The governments have recognised that the health care system needs to have equity of access. This means that health care is easily accessible when needed and equitably distributed amongst the population. The nature of Australia’s population distribution across such a large land mass makes equity of access to health facilities and services difficult. Most Australians live in metropolitan areas and have readily available access to health facilities and services.
This is not the same for people living in rural and remote areas who have less access to health facilities and services. This includes limited access to hospital services, especially a lack of private hospitals, and specialist services. In order to address this inequity of access to health facilities and services the government has instituted services such as the Royal Flying Doctors, e-Health records and Telehealth technology to provide access to specialists and other services via video conferencing.
ATSI also have poorer access to health facilities and services. They have less access to dentists, general practitioners, and hospitals. The barriers included things such as: long waiting times, cost, unavailable services, and culturally inappropriate services.
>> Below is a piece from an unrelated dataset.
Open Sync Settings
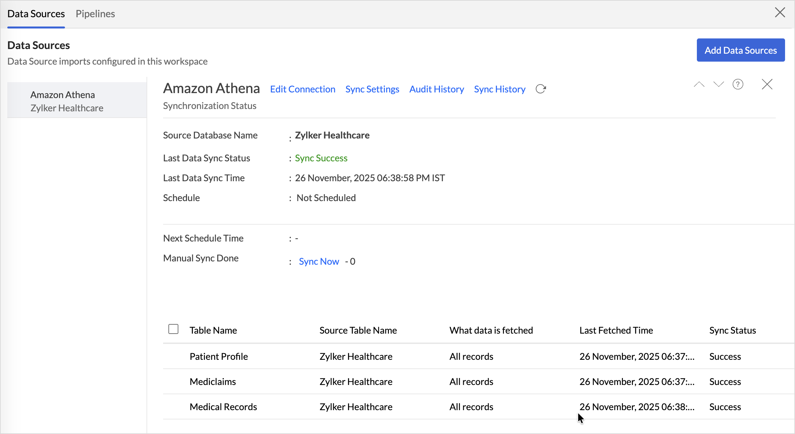(x=372, y=89)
People with lower levels of education also have less access to health facilities and services, as this can limit their knowledge regarding their health needs and ability to navigate the system.
The biggest action by the government for equity of access to health facilities and services was the introduction of Medicare and the Pharmaceutical Benefits Scheme. This has greatly removed cost as a barrier to a number of health facilities and services, but not all. Health services such as dentists, physiotherapists, psychologists or occupational therapists are not covered by Medicare, which results in inequitable access to these services.
Local Hospital Networks is another example of the government working to improve equity of access to health facilities and services. LHNs are groups of hospitals that link services within a region or specialist networks in the state or territory. This increases local autonomy and flexibility to respond to local needs.